Currently, with an evidence review, clinical therapeutic trials with NAC for the prevention and treatment for ARDS in COVID-19 are in progress.¹⁵⁷ Clinical trials utilizing the targeted agent rADAMTS13 which are based on the “two-path unifying theory” of hemostasis and “two-activation theory of the endothelium” should be able to determine its potential benefit not only for COVID-19, but also for the entire spectrum of pathogen-induced sepsis, including ARDS and MODS and TTP-like syndrome as well as EA-VMTD. Theoretically and for practicality, NAC, if rADAMTS13 cannot be available for one reason or another for clinical trials, may become an acceptable therapeutic agent in pandemic. The treatment may be given parenterally to allow an effective dose comparable to that used in acetaminophen poisoning depending upon severity of EA-VMTD. If parenteral therapy of NAC is found to be effective, this therapeutic dosage may be estimated and calculated for an oral regimen.

Targeting Macrothrombosis in the Intensive Care Setting

In addition to ARDS caused by microthrombosis, macrothrombosis with clinical phenotypes of multiple DVT, PTE and cerebral venous sinus thrombosis, acute ischemic stroke and acute myocardial infarction is an important issue because it should be managed differently. Considering the former is from endotheliopathy and the latter is from localized vascular damage, rational management is as follows.
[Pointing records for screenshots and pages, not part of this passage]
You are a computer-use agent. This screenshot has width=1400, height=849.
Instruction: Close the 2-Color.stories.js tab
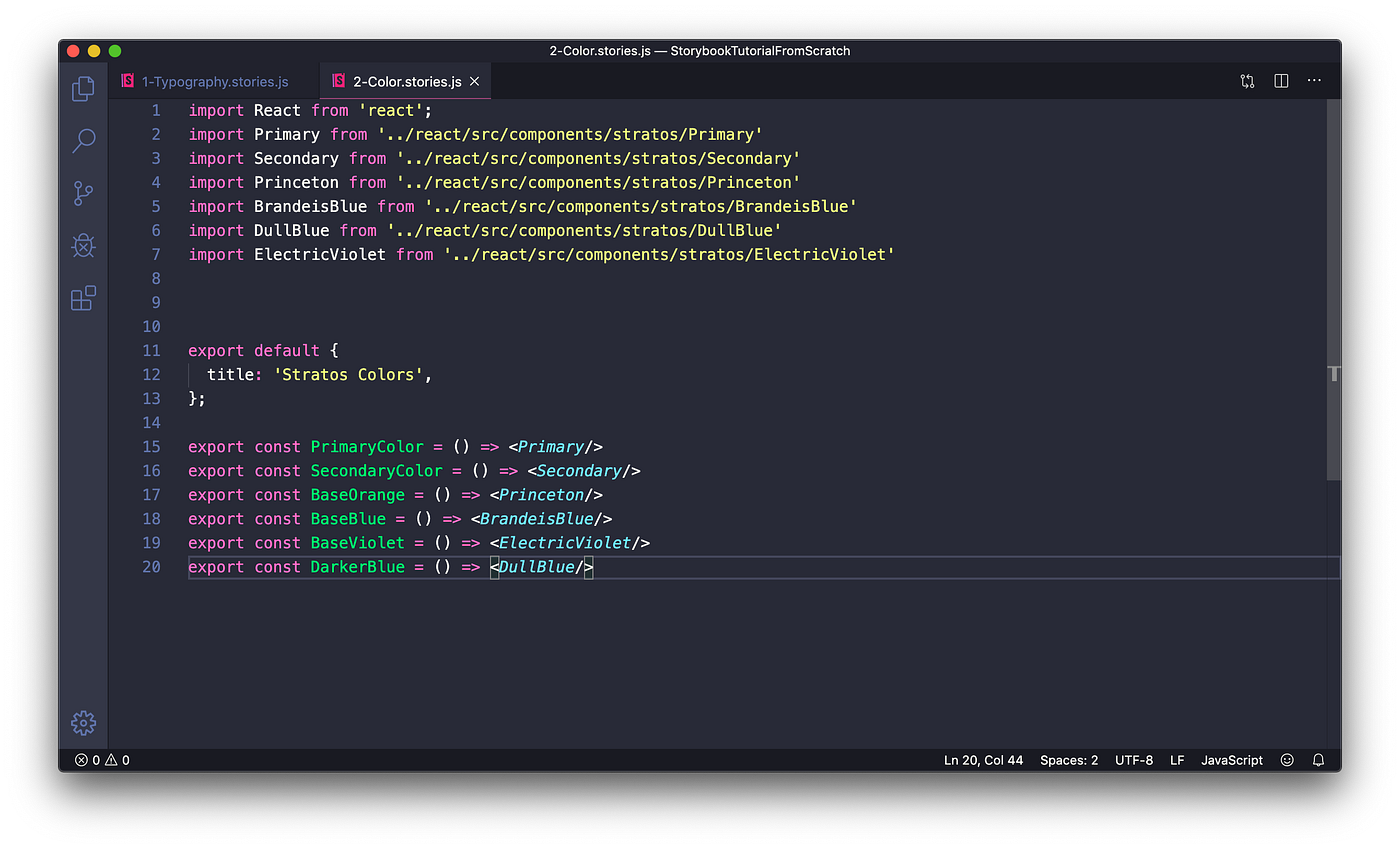coord(474,82)
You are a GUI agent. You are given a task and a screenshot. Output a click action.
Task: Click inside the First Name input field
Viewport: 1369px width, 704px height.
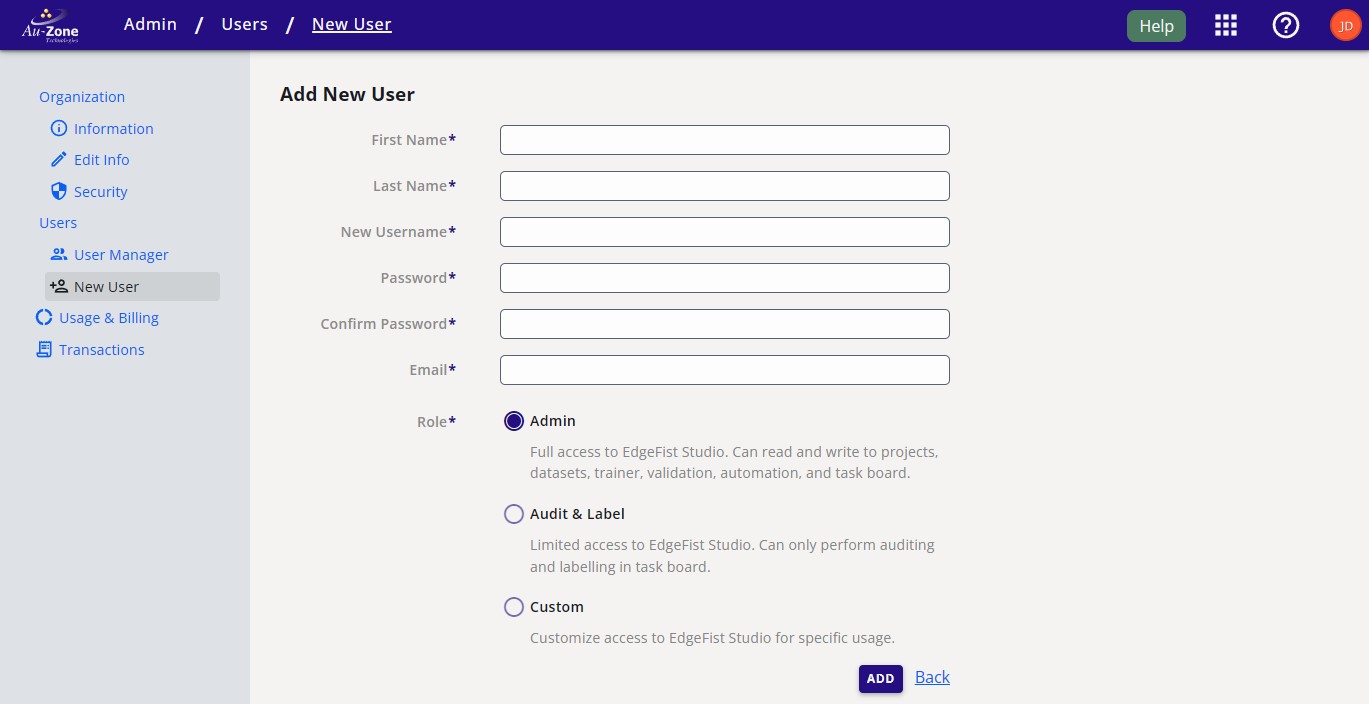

• Prevention by limiting in-hospital related vascular accesses as much as possible
• Thromboprophylaxis prior to significant vascular intervention
• Anticoagulation for developed macrothrombosis

For the prevention of macrothrombosis, a two-pronged approach should be considered; one is to limit the risk factors by minimizing the vascular damage from vascular accesses, procedures, endovascular devices and surgery, and prudent decision on ventilator support with practice guideline and surveillance; the other is a rational decision for a short term thromboprophylaxis when needed. For the treatment of developed macrothrombosis, therapeutic anticoagulation counteracting TF path of hemostasis such as low molecular weight heparin should be a standard treatment. Albeit anticoagulant therapy superimposed to antimicrothrombotic regimen is anticipated to be safe and effective, close monitoring for potential bleeding complication is warranted.

Conclusion

The COVID-19 pandemic is a 21^st century challenge to humanity and civilization. With organized efforts of medical community worldwide, the pathophysiological mechanisms of the viral sepsis are being uncovered. The underlying pathogenesis is found to be generalized endotheliopathy triggered by complement activation and subsequent endothelial molecular dysfunction, leading to inflammatory syndrome and VMTD. The endothelial molecular pathogenesis has been unequivocally established based on hemostatic evaluation, and clinical and pathologic findings. Theoretically, targeted antimicrothrombotic regimen is expected to be effective against EA-VMTD and its complications, including TTP-like syndrome and MODS. Additional anticoagulant therapy would be needed if macrothrombosis due to the virus-unrelated events in hospital coincides with ARDS in COVID-19.